This ruling seems to leave secured creditors seeking to take title to their collateral with two main choices. One is to seek relief from the automatic stay to foreclose on its collateral, avoiding the Section 363 sale and credit bid approach altogether. If the assets cannot be sold for cash in an amount greater than the senior secured creditor’s claim, and if a reorganization is not reasonably in prospect (the key factors in a bankruptcy court’s decision whether to lift the stay), this may be the preferred path. A second approach would be to complete the credit bid through a Chapter 11 plan of reorganization, something the Clear Channel court implied was also available. However, some secured creditors may find the delay and expense involved in being a plan proponent problematic. As a plan proponent, the secured creditor would take on the obligation to pay administrative expenses of the estate on the effective date of the reorganization plan, as well as satisfaction of all of the other requirements for confirming a plan.

The Risks Of An Appeal: The Limits Of Section 363(m) And The Mootness Doctrine. Second, perhaps the most important aspect of the Clear Channel decision is the risks it exposes even for “good faith” purchasers in Section 363 sales. Purchasers of assets under Section 363 regularly seek a finding that they are a good faith purchaser because a sale to such a buyer cannot be overturned on appeal. This protection is found in Section 363(m) and reads as follows:

The reversal or modification on appeal of an authorization under subsection (b) or (c) of this section of a sale or lease of property does not affect the validity of a sale or lease under such authorization to an entity that purchased or leased such property in good faith, whether or not such entity knew of the pendency of the appeal, unless such authorization and such sale or lease were stayed pending appeal.

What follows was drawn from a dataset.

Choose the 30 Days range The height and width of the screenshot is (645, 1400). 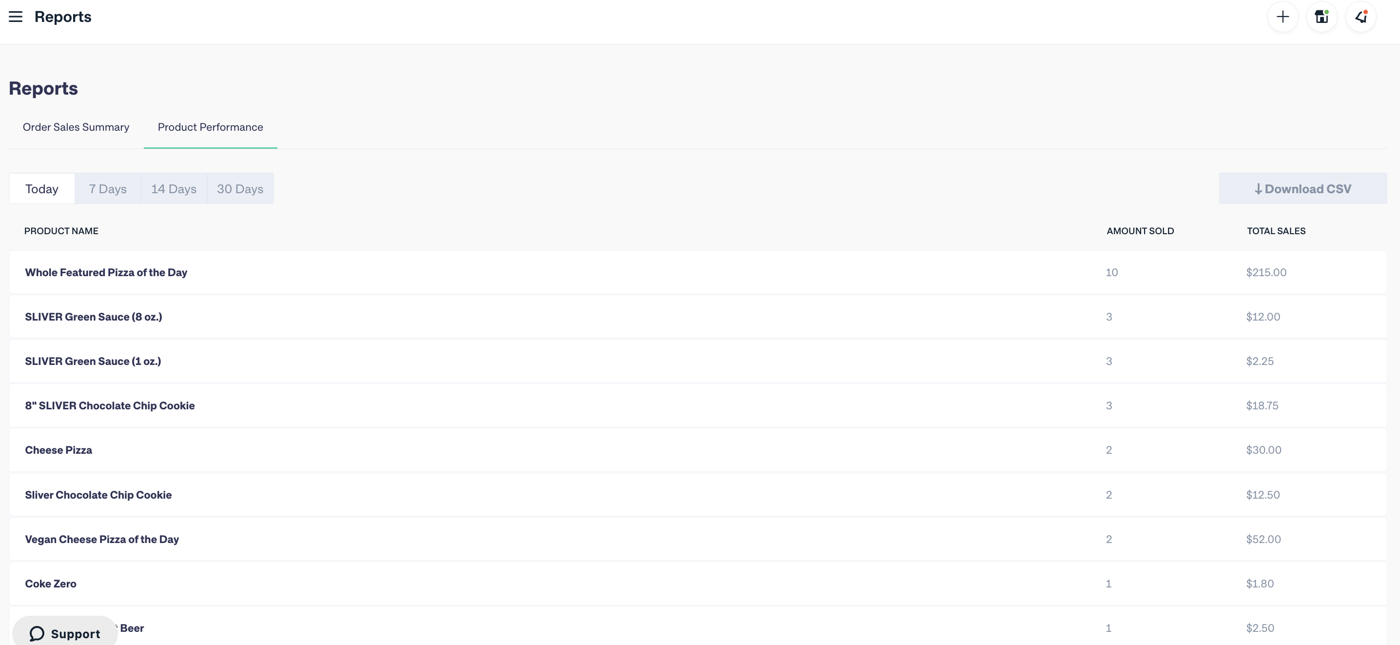tap(240, 189)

Here, the BAP held that although the sale itself to the senior secured creditor could not be overturned on appeal, the protection of Section 363(m) did not extend to the question of whether the sale was made “free and clear” of the junior liens. Instead, the BAP ruled that even in the absence of a stay pending appeal, the appellate court could reverse the “free and clear” determination because Section 363(m) is expressly limited to sale orders under Sections 363(b) and (c), which authorize the sale or lease of property, and does not extend to “free and clear” orders under Section 363(f).

Going hand in hand with the Section 363(m) ruling was the decision’s holding that the closing of the asset sale did not render the “free and clear” issue moot. Instead, even though no stay pending appeal was obtained, the BAP concluded that relief could still be granted on the “free and clear” question by ordering that the junior lien remained attached the property even after its sale.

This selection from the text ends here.